## Task prompt
Take the line that contains "Open the Rendering menu" and each one after it through the last line below, and retype them exactly. Leave out the pictures.
** Opening The data block **
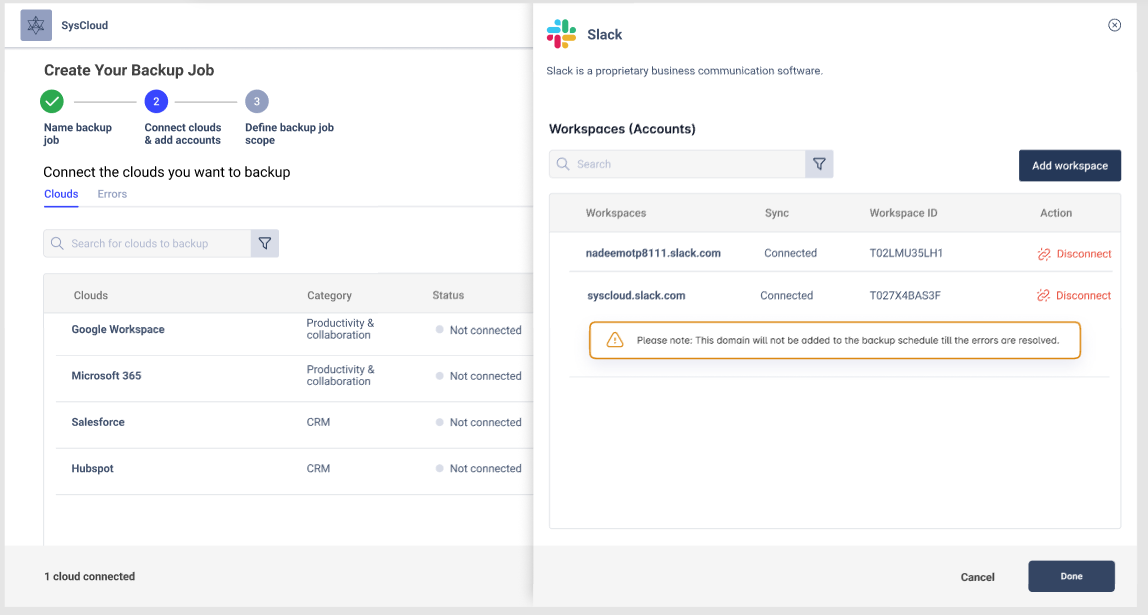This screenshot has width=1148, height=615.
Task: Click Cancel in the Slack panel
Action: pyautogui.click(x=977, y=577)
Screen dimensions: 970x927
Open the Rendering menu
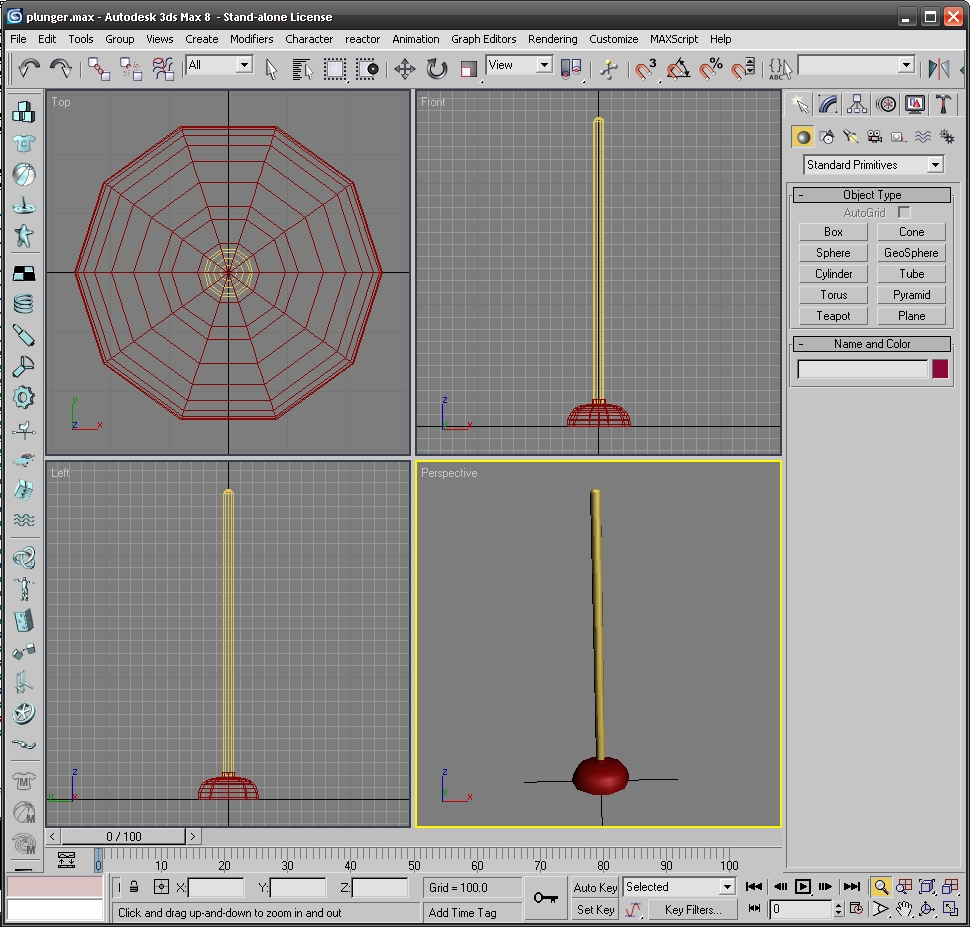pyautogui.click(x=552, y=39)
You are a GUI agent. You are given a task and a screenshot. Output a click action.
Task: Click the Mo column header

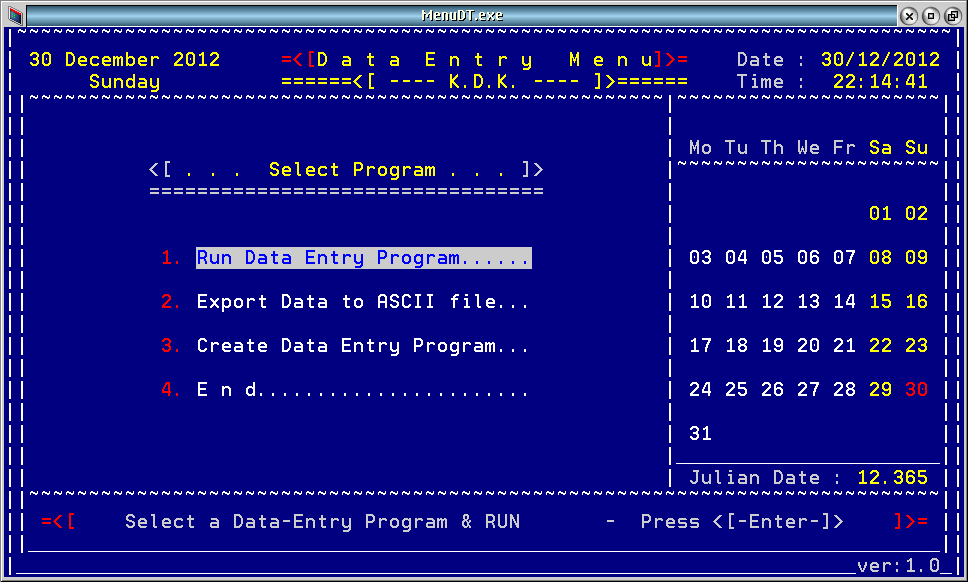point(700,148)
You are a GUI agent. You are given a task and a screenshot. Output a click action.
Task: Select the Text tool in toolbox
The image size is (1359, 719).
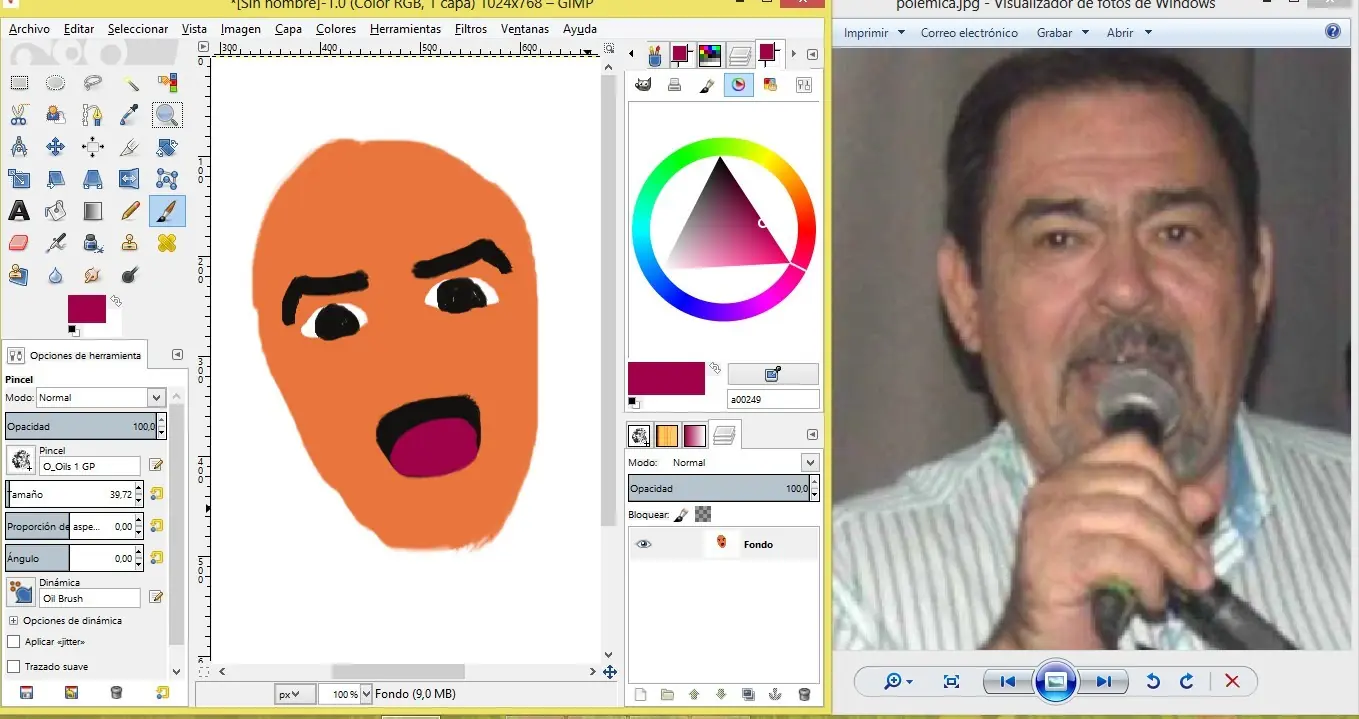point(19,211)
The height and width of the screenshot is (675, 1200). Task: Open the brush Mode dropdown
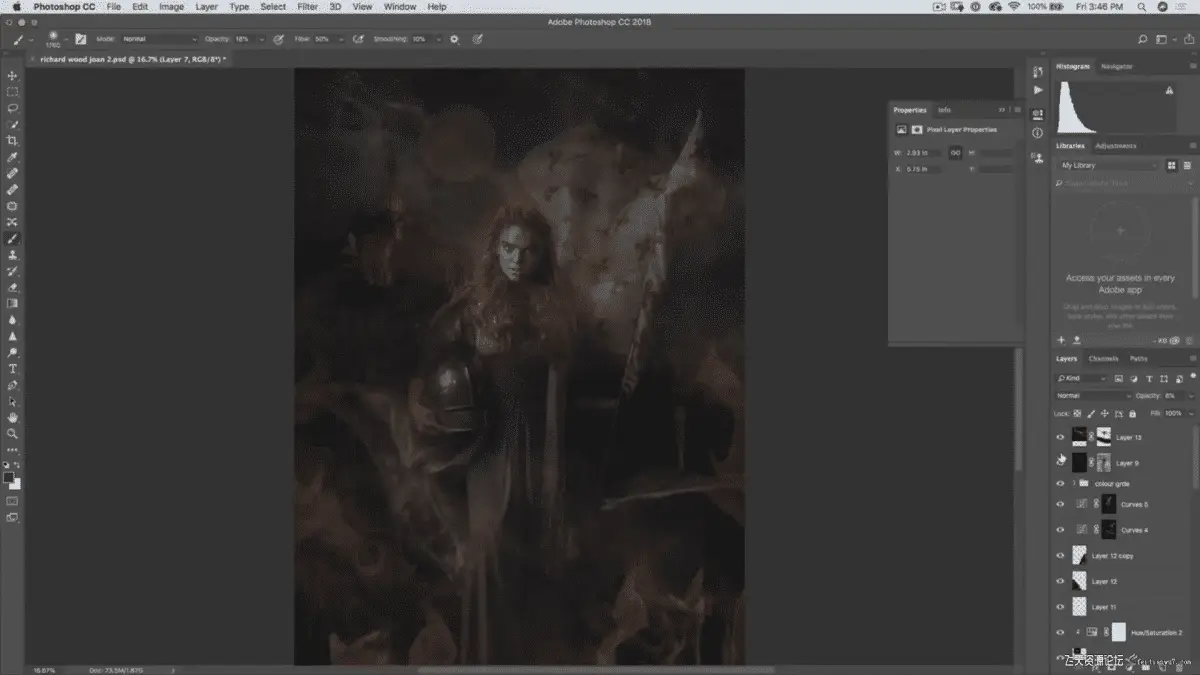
** Closing The data block **
## Written response
Open the Rendering menu
pyautogui.click(x=552, y=39)
You are a GUI agent. You are given a task and a screenshot. Output a click action.
Task: Click the Mo column header

point(700,148)
You are a GUI agent. You are given a task and a screenshot. Output a click action.
Task: Select the Text tool in toolbox
The image size is (1359, 719).
point(19,211)
The height and width of the screenshot is (675, 1200). Task: Open the brush Mode dropdown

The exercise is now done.